Because of her emerging leadership skills and her experience as the founding Chairperson of the Phephisa Survivors Network, WWSOSA introduced Nompilo to our key project partner, KZN Network on Violence Against Women, and together we invited her to join the team of Rapid Response Leaders that are critical to this current project.
She was not very confident to start with, but the mentoring she has received from the more experienced RRT leaders, and the training she has received from the Project Officer of this project, has meant that she grew from supporting only 5 survivors in the first month, to supporting over 20 in some months. Helping to organize the network meetings has also increased her confidence in networking. She has also become more experienced at offering structured information sessions on how to report abuse and find the relevant assistance among service providers.
In a sense, she is both a beneficiary and a Driver of Change, because the training, mentorship and support she is receiving in her work to assist GBV survivors access the relevant services they need is rapidly strengthening her capacity as a GBV activist and key first-responder to abuse survivors. At the same, she has been sharing what she is learning in this project with other Champions and leaders in the Phephisa Survivors Network, thus transforming and strengthening the survivor movement in KZN as well.
In Nompilo’s own words:
It has been a good opportunity and experience being part of the Rapid Response Team leaders. It has its highlights and some deep challenging moments that sometimes questions your response and contribution on GBV issues. Some of the challenges are that the community will always think or trust you as their first response and that you will help them and they will find justice, which at times its not the case. The systems sometimes are challenging, and my own success is dependent on those systems are working. So I am needing to speak up more often and offer feedback where systems are not survivor-friendly.
But it was also encouraging as a survivor myself I’ve learnt a lot and it has been part of my healing and advantage to empathize with other survivors. My highlights as a rapid response leader, is to understand and better use the power of networking with stakeholders around you, getting to know their work and having those relationships. It has made referrals to be quick and easy to help survivors. The Team meetings and other trainings around the NSP and PSP have also helped me. I love the opportunities to network with NGOs.
It’s not so often that a survivor is a leader, so for me being in these two decision-making roles in both Phephisa and WWSOSA and as an RRT leader, helps me to be fully engaged in these matters.
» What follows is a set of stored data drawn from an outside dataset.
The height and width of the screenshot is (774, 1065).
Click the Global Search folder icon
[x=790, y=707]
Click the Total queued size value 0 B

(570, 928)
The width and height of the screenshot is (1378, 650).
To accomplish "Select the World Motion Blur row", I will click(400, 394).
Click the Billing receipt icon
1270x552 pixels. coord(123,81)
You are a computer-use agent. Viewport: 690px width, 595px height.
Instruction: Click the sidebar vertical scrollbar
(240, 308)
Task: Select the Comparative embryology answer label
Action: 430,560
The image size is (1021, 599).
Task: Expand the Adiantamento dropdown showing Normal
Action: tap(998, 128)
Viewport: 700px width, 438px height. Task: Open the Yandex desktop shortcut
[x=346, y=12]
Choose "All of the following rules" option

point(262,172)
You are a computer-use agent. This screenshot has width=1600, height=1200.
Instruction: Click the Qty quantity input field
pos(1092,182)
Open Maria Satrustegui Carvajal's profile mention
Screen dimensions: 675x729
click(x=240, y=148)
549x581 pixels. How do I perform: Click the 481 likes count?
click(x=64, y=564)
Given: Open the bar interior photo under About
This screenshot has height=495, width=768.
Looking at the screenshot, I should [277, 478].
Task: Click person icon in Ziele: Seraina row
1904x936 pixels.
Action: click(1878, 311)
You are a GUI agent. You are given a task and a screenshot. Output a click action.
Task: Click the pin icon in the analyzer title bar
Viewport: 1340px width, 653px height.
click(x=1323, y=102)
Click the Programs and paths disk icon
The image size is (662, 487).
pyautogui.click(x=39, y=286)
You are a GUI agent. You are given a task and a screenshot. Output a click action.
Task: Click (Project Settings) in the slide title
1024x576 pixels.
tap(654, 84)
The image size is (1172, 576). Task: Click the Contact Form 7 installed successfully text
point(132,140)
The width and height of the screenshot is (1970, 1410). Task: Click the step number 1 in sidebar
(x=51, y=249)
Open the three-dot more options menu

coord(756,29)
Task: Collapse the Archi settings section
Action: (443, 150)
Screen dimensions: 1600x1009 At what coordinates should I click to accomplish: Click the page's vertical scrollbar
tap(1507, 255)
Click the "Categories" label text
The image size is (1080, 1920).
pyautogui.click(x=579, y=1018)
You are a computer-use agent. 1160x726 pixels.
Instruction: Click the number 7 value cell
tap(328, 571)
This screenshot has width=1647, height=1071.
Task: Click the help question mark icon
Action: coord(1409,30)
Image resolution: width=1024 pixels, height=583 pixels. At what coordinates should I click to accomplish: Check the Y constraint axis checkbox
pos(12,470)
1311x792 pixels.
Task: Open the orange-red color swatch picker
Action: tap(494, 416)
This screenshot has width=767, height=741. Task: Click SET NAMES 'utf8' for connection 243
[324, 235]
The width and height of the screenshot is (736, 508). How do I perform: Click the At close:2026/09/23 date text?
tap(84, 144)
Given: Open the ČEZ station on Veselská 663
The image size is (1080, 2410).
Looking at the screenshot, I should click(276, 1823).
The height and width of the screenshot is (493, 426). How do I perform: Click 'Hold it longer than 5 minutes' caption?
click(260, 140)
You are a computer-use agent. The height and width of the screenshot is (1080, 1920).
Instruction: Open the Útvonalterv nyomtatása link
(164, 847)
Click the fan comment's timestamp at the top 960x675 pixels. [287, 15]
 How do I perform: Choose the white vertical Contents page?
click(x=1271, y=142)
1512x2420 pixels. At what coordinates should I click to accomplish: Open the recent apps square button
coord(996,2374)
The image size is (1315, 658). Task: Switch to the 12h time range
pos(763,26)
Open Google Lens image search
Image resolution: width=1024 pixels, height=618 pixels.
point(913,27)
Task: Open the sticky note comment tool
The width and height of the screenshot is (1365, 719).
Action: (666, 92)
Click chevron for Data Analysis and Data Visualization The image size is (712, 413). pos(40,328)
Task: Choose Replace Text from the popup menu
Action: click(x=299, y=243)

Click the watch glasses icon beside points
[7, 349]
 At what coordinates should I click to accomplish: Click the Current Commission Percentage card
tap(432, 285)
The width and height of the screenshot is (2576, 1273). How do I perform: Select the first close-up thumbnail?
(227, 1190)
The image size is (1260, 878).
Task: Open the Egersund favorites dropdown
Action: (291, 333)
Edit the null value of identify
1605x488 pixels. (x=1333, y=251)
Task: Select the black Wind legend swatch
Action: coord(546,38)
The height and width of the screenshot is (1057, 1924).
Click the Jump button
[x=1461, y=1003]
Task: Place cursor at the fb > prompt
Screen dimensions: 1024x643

My involvement in this project highlights how best I can respond to survivors needs, both as an RRT leader and as chair of Phephisa where I am able to help the GBV champions work on building their own local Rapid Response Teams.
I know that Phephisa will grow in its ability to lead Rapid Response Teams at local community level, in the same way that I am growing in confidence and am able to help more and more survivors access the support they need and find the healing and justice they long for.